• WHAT IS BEING ASKED
Reproduce verbatim only the lines from the one containing "This screenshot has height=689, width=1224." through the last line below, both included.

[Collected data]
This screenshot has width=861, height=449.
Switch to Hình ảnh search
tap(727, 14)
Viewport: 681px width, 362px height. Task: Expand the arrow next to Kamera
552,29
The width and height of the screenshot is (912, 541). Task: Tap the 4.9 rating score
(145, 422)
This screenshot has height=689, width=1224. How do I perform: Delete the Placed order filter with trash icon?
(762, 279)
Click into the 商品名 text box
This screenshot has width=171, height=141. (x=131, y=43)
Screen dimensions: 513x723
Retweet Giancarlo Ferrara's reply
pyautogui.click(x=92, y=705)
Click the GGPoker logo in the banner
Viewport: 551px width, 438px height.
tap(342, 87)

• RESULT OF THE EXERCISE
This screenshot has height=689, width=1224. How do I perform: Delete the Placed order filter with trash icon?
(762, 279)
Click into the 商品名 text box
This screenshot has width=171, height=141. (x=131, y=43)
Screen dimensions: 513x723
Retweet Giancarlo Ferrara's reply
pyautogui.click(x=92, y=705)
Click the GGPoker logo in the banner
Viewport: 551px width, 438px height.
tap(342, 87)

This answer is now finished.